TASK DIRECTIONS
Records follow. Pull out every line that contains "options".

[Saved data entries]
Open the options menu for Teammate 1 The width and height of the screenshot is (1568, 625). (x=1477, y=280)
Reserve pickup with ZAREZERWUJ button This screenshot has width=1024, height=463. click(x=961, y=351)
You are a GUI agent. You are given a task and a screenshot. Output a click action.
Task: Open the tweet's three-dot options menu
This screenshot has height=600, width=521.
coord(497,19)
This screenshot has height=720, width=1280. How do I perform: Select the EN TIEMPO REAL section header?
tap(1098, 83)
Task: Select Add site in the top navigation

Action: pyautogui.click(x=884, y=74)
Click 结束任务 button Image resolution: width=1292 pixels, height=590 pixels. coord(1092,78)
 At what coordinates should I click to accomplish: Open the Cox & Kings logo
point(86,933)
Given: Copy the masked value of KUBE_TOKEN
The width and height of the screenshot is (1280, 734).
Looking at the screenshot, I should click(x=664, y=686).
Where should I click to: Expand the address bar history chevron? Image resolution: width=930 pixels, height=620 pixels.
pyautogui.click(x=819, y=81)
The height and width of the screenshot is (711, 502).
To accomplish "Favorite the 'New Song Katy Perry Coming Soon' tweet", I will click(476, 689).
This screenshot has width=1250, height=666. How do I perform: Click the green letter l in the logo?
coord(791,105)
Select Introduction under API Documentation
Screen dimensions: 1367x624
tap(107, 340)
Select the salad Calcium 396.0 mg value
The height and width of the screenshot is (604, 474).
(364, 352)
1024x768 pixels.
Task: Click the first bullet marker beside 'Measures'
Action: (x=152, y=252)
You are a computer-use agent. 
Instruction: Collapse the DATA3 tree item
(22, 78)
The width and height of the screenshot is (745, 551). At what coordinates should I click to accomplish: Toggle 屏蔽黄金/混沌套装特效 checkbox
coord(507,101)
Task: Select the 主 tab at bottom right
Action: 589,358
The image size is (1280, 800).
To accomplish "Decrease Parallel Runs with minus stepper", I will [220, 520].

EXERCISE RESPONSE
Open the options menu for Teammate 1 The width and height of the screenshot is (1568, 625). (x=1477, y=280)
Task: Open the tweet's three-dot options menu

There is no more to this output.